Потушил свет, улегся на бок, перевернул подушку — привычка детских лет переворачивать ее, когда нагреется. Мать постоянно бранила его за смятую наволочку: «Ты что, жевал ее, что ли?» А отец посмеивался: «Приспособил бы к ней водяное охлаждение». Но отучить так и не смогли.
Сон не приходил, и Рудаеву стало досадно, что напрасно потратил половину ночи на бесполезные размышления, вместо того чтобы обдумать главное: что ему делать с шестой печью? Против нажима он устоял. Не сдался, даже когда Троилин поставил вопрос ребром: или пускай — или сниму, настолько был уверен в своей правоте. В правоте техника.
А вот прав ли он как человек? Сколько людей обидел, ущемил морально, залез в карман! И разве не виноват он отчасти в том, что цех остался без изложниц? Разве дошел в своих требованиях до конца? Прав Апресян. Не научился он еще стучать кулаком по столу, а точнее говоря, бить в набат. Надо было сесть в самолет и махнуть в Киев. Самовольно. Поняли бы. Помогли бы. Чего-чего, а хватки гребенщиковской ему и вправду не хватает. Требовать. Шуметь. Свистать аврал. И еще в одном прав Апресян: можно пустить печь и потом остановить ее. Можно. Не очень выносит огнеупорный кирпич охлаждение и вторичный разогрев, скалывается, но особых бед при этом не происходит.
Вспомнил, что и в Госплане Союза крайне озадачены его акцией. Ну и пусть кушают. Будут впредь составлять планы как полагается. Если печи — то и изложницы для них, если фотоаппараты — то и пленки, если магнитофоны — то и ленты.
И снова мысли пошли в сторону. Шестьдесят тысяч предприятий в стране. А ну попробуй увяжи их в единую неразрывную цепь. Если увяжешь, все равно то там, то здесь ее разорвут исполнители. Мало ли еще нерадивых, нерасторопных. Хоть бы скорее министерство, у него возможности пошире. Как было раньше? Нет изложниц на одном заводе — перебрасывали с других. А сейчас предприятия окольцованы совнархозовскими границами.
Но как быть ему завтра с этой проклятой «спящей красавицей»? Что, если пустить печь и потом остановить, как предлагает Апресян? Это ударит по нервам сильнее, чем простой непущенной. Ладно, утро вечера мудренее. Выспаться надо, чтобы мозги прояснились.
Рудаев снова перевернул подушку прохладной стороной к щеке.
Едва ему удалось заснуть, как зазвонил телефон. Судорожно схватил трубку. Чего доброго, авария. Нет, не авария. Уже четыре часа готовая плавка на второй печи ожидает изложниц. Выпустить металл по заказу не удастся, начальник смены просит переменить заказ на менее ответственный. Деваться некуда, Рудаев дал разрешение.

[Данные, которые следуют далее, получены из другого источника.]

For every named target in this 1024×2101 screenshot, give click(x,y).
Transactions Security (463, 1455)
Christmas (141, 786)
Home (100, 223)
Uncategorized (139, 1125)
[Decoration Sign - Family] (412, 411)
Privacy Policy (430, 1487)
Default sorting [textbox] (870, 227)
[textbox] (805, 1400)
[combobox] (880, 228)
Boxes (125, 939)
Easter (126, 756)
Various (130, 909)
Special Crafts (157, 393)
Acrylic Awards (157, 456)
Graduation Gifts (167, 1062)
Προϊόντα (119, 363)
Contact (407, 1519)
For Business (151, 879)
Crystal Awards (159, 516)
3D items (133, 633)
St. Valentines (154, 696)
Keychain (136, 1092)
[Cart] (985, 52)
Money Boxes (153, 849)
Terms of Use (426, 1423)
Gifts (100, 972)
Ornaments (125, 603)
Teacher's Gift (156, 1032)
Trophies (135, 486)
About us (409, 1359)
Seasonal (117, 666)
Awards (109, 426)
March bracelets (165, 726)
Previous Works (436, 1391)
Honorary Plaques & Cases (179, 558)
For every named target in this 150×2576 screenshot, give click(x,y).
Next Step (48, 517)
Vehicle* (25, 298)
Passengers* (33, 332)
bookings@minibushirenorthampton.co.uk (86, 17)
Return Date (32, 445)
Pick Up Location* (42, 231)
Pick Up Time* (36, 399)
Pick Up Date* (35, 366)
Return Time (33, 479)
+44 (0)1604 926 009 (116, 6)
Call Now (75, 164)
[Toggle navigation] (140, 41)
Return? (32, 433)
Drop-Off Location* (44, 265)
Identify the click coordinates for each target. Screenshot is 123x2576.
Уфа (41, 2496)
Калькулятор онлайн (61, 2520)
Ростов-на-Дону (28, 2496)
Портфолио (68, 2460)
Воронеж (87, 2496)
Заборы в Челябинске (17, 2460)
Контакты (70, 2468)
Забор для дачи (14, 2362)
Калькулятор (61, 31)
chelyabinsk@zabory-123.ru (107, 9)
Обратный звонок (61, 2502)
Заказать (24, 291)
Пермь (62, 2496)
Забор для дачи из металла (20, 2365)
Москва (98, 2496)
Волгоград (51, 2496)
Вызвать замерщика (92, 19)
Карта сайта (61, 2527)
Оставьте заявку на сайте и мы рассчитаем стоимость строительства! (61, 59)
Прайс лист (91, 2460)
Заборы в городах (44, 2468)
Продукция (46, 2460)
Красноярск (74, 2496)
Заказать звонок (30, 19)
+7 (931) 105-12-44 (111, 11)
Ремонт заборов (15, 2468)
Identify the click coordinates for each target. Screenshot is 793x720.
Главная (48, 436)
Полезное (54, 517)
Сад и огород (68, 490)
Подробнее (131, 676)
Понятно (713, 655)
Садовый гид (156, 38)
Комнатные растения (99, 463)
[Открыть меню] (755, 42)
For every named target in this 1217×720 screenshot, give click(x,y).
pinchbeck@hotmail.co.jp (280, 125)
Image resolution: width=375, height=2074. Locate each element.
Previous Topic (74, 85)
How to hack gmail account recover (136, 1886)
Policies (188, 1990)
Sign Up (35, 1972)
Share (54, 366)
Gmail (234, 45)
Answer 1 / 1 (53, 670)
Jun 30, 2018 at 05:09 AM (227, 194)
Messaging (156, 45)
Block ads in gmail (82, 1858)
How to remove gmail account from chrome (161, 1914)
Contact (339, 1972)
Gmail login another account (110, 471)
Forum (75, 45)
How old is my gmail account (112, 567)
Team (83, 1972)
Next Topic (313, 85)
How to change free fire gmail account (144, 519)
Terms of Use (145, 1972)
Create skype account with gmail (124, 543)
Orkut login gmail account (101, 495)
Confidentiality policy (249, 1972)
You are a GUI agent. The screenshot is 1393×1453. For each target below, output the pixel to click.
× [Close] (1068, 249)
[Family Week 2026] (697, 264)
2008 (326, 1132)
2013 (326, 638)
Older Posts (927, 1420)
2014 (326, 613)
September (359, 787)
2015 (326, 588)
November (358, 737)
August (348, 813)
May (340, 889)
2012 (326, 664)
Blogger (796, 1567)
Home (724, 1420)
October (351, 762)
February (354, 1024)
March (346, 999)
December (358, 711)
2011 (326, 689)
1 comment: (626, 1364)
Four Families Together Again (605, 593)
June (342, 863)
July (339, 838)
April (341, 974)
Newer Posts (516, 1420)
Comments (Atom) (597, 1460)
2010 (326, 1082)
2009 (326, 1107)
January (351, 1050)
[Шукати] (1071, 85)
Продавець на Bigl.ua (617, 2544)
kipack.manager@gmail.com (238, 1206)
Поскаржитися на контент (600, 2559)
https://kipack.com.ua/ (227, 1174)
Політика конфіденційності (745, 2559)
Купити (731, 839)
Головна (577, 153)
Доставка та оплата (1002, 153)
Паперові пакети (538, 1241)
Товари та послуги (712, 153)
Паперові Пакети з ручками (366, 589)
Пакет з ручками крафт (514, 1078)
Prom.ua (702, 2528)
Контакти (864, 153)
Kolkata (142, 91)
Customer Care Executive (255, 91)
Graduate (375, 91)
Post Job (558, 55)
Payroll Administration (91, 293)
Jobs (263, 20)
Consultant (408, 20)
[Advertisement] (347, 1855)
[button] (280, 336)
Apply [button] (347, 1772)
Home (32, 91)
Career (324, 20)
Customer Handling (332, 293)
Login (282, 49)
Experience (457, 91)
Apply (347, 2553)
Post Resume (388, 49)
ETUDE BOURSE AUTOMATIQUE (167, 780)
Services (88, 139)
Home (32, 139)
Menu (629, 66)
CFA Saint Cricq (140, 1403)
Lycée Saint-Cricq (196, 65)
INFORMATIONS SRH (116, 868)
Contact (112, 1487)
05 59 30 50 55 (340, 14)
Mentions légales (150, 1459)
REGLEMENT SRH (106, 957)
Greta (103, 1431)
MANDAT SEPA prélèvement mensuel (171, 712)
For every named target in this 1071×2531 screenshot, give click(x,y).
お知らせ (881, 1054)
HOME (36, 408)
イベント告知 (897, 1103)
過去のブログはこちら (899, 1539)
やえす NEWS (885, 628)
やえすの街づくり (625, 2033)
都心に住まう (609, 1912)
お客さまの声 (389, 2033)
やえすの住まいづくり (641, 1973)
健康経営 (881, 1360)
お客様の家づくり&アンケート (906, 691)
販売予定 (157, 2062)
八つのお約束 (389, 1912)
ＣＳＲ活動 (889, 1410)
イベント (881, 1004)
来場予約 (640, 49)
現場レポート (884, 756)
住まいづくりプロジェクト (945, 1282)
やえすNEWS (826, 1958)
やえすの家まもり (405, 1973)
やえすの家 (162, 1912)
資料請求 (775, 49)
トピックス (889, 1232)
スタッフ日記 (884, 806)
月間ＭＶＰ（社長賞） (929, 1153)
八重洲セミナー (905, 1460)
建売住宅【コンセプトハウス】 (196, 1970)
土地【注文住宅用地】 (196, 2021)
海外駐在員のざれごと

Неожиданно приоткрылась дверь, вошел Пискарев.
— Случилось что? — обеспокоенно спросил он.
— Нет.
— Слава богу. Слышу, как вы ворочаетесь, и у меня на душе муторно. С каждым днем петля-то все туже затягивается… Что там ни говорят, а я верю в везение. Один везучий, другой — невезучий. То все идет как по маслу, то вдруг кувырком… Скажу больше: бывают еще полосы везений и полосы невезений. Это факт, по себе знаю. Как у меня получилось? Жизнь — как жизнь. И вдруг — сынишка утонул, я с язвой в больницу попал, жена хворать крепко стала. Вот только сейчас выравниваемся. И в цехе так бывает. Иногда смотришь: ни с того ни с сего попрёт план, да так, что захочешь — не остановишь, а потом р-раз — и оборвался! Или недостача чего, или авария одна за другой. Авария — она редко когда особняком выскочит. Словно по поговорке: «Беда не ходит одна».
— На философию потянуло? Вам бы трактат написать: «Что такое „не везет“ и как с ним бороться». — Поймав себя на невзрослых, примитивных словах, Рудаев сконфузился.
Пискарев самодовольно рассмеялся. Ему польстило, что Рудаев причислил его к философам.
— Закурим, Борис Серафимович?
— Закурим, Степан Онуфриевич.
Пискареву жена курить не разрешала, папиросы безжалостно выбрасывала, и он самым бесстыдным образом «стрелял».
— Чужие для здоровья намного полезнее, — хихикнув, в который раз попытался выгородить себя Пискарев. — Свои сосешь без перерыва, а чужие — от оказии к оказии.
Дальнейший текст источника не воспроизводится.